Hm, entah ini hanya perasaanku atau memang kenyataan? Hampir setiap pasang mata perempuan yang kami lewati pasti menatap takjub kepada Narendra. Mungkin, mereka kagum dengan wajah laki-laki yang lebih cocok menjadi aktor Korea atau personil boyband K-Pop.

"Cemburu, ya?" tanya Narendra begitu kami sudah duduk di salah satu bangku meja yang kosong.

"Cemburu? Cemburu kenapa dan sama siapa?" Aku balik bertanya dengan kening mengerut. Bingung saja dengan pertanyaan Narendra yang aneh.

"Cemburu sama aku, dong. Emang, sama siapa lagi?" ucapnya percaya diri.

Aku menjadi salah tingkah. Hati ini sebenarnya juga tidak tahu dengan apa yang membuatnya kebat-kebit. Namun, untuk mengatakan jika aku cemburu kepada Narendra, sepertinya belum pantas. Cinta untuknya masih belum ada dan apa yang kulakukan saat ini adalah salah satu jalan untuk mencoba membuka hati kepada laki-laki.

Aku menghela napas pelan, lalu berkata, "Aku ke toilet sebentar, ya."

Untuk menetralkan rasa gugup, memang sebaiknya aku menyendiri beberapa saat. Sikap Narendra sangat jauh dengan perkiraan. Kupikir, dia tidak benar-benar dengan ucapannya semalam. Namun, dia membuktikannya sekarang jika ingin menjalin hubungan serius denganku.

Baru akan masuk ke toilet, tangan ini ditarik dengan keras dan membawaku menjauh dari area restoran. Yang membuatku makin panik adalah orang yang masih mencengkeram erat tangan ini adalah orang yang paling kubenci.

"Kamu mau apa? Lepaskan," ucapku pelan. Aku tidak ingin menjadi fokus oleh orang-orang.

Orang bertubuh besar itu tidak menjawab dan justru membawaku ke pintu masuk tangga darurat. Seketika, hati ini diselimuti rasa takut.

"Kamu mau apa? Lepaskan!"

Sial! Ucapanku hanya seperti angin lalu baginya.

Laki-laki berkulit sawo matang itu melepas cekalannya, tapi seketika itu juga dia berbalik dan mendorong bahuku hingga punggung ini membentur dinding. Kemudian, kedua tangannya mengunci lenganku dan mengungkung tubuh kecil ini. Apalagi, suasana di dalam ruangan tangga darurat ini begitu sepi hingga dia leluasa melakukannya.

"Apa maumu? Ini tempat umum, aku bisa saja berteriak," ucapku masih dengan nada pelan.

"Aku mau kamu."

Entah apa yang terjadi, tangan kirinya sudah berpindah ke tengkuk leherku dan dia kembali merampas haknya dengan paksa. Memang dia masih sah sebagai suamiku secara agama, tapi perlakuannya ini membuatku makin membencinya.

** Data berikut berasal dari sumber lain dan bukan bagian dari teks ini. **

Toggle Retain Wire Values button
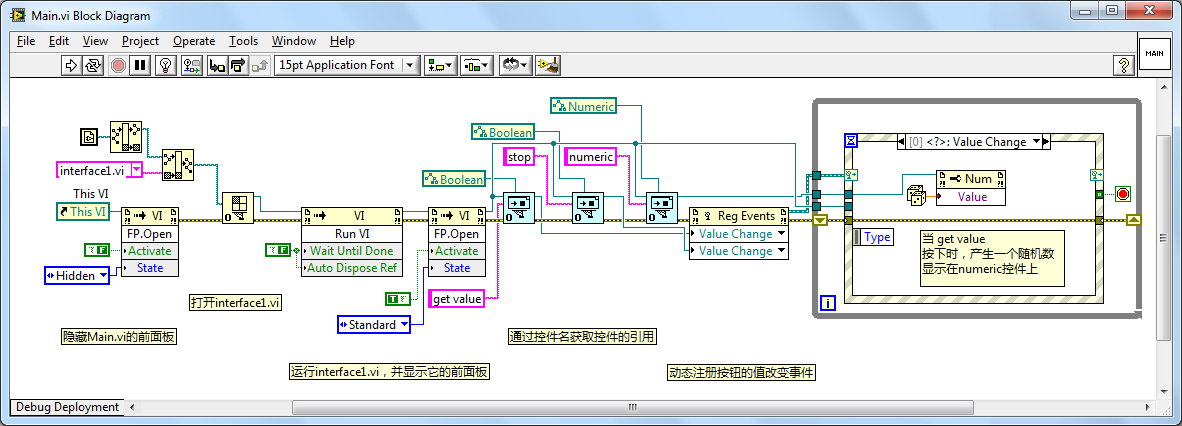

"Aku yakin kalau kamu akan melahirkan anakku, Rania. Jadi, sampai kapan pun, kamu tidak akan bisa pergi dari hidupku," ucapnya setelah melepas bibirku.

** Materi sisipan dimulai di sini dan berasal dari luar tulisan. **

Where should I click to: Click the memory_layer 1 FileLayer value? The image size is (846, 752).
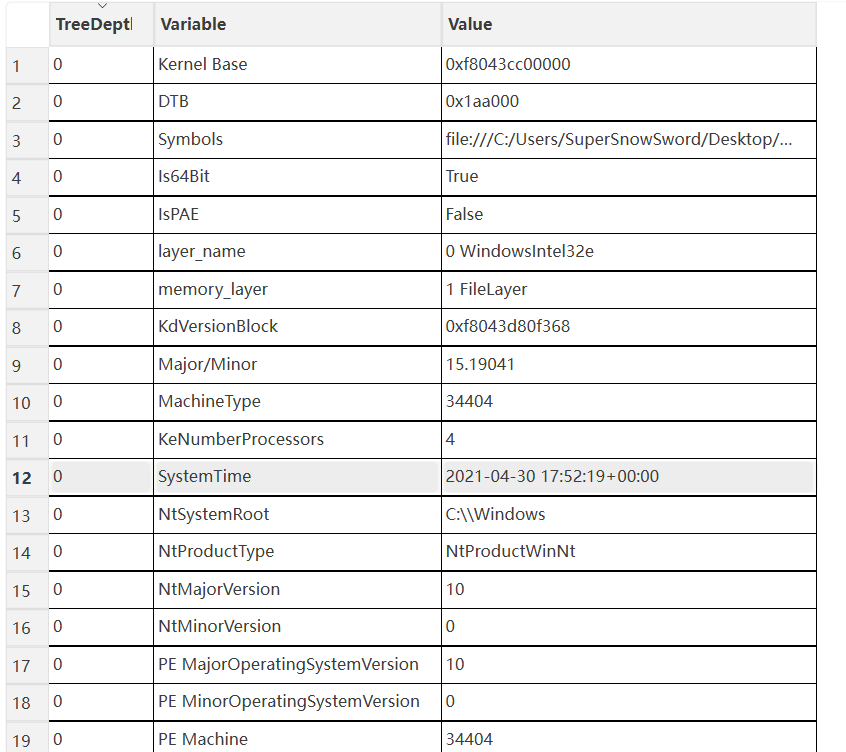click(x=486, y=289)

"Kamu gila, Rasya! Aku juga akan memastikan jika tidak akan ada benihmu yang tumbuh di rahimku." Kudorong tubuh besar di hadapan dengan kasar. Kemudian, segera berlari keluar dari ruang tangga darurat.

Aku mencoba menahan rasa sakit di hati ini agar air mata tidak luruh sebelum beranjak dari depan pintu ruang tangga darurat yang tertutup. Namun, saat mengingat perbuatan Rasya dan ucapannya tentang anak, itu semua membuatku tidak bisa menahan sesak di dada.

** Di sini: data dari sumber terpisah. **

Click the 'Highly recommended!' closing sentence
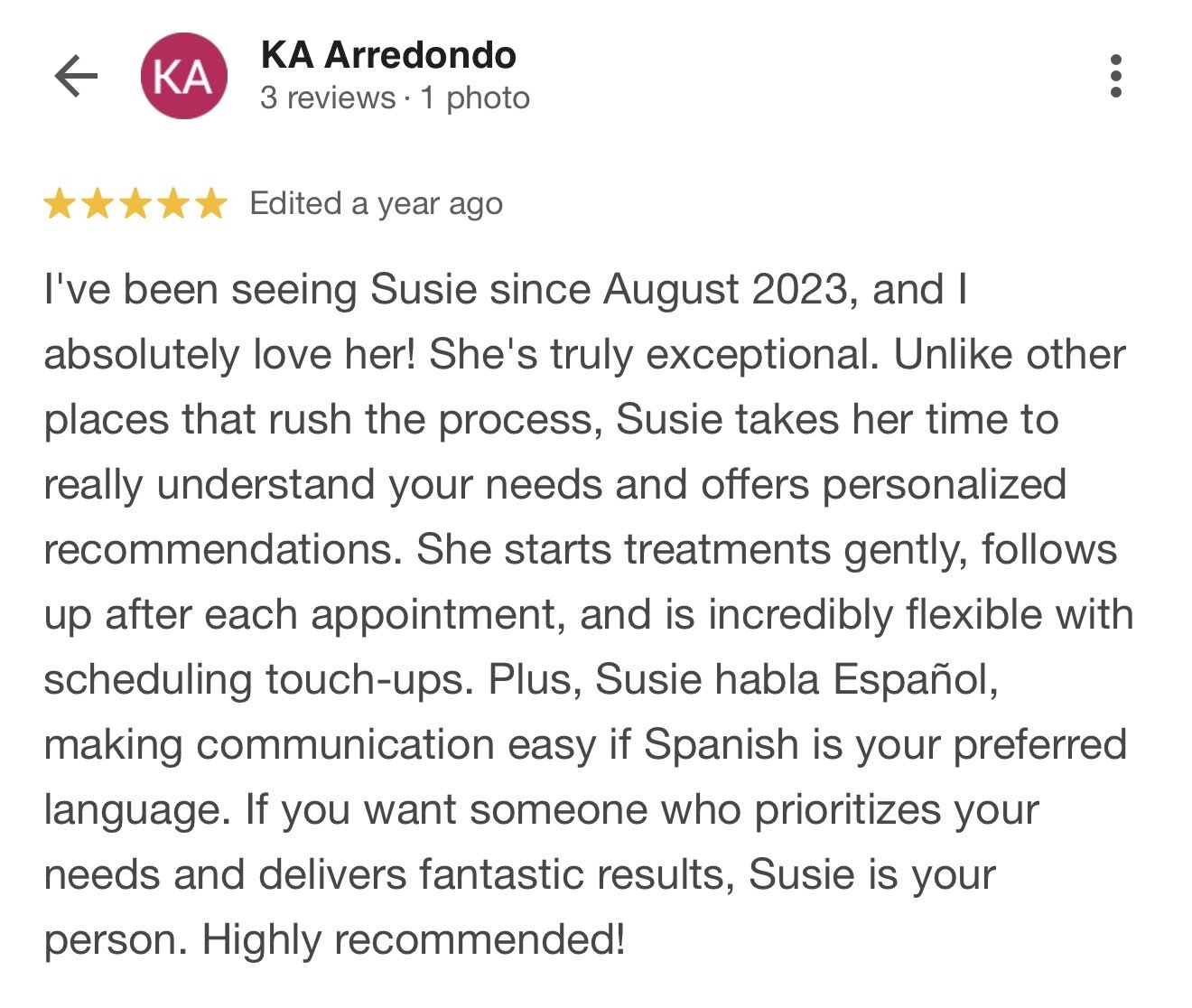 click(x=413, y=940)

Aku memejam sembari kedua tangan ini menekan perut dengan kencang. Semoga yang kutakutkan tidak terjadi. Aku tidak ingin berurusan lagi dengan keluarga yang sudah membuat Ayah meninggal.

"Ran, kenapa kamu di sini? Aku mencarimu dari--"

Saat mendengar suara Narendra aku langsung membuka mata. Kemudian, tanpa meminta, aku menghambur, memeluk tubuh tinggi yang kini ada di hadapan. Aku terisak di pelukannya.

"Ada apa, Ran?" tanyanya. Tangannya mengusap lembut kepalaku.

"Dia, Ren ... dia ...." Aku tidak sanggup menyebut namanya.

"Rasya?" Narendra menebak tepat sasaran.

Tanpa kujawab iya, Narendra sudah paham. Dia memaki nama itu dengan geram.

"Aku yang akan menyelesaikan masalahmu dengannya. Dia belum tahu sedang berhadapan dengan siapa."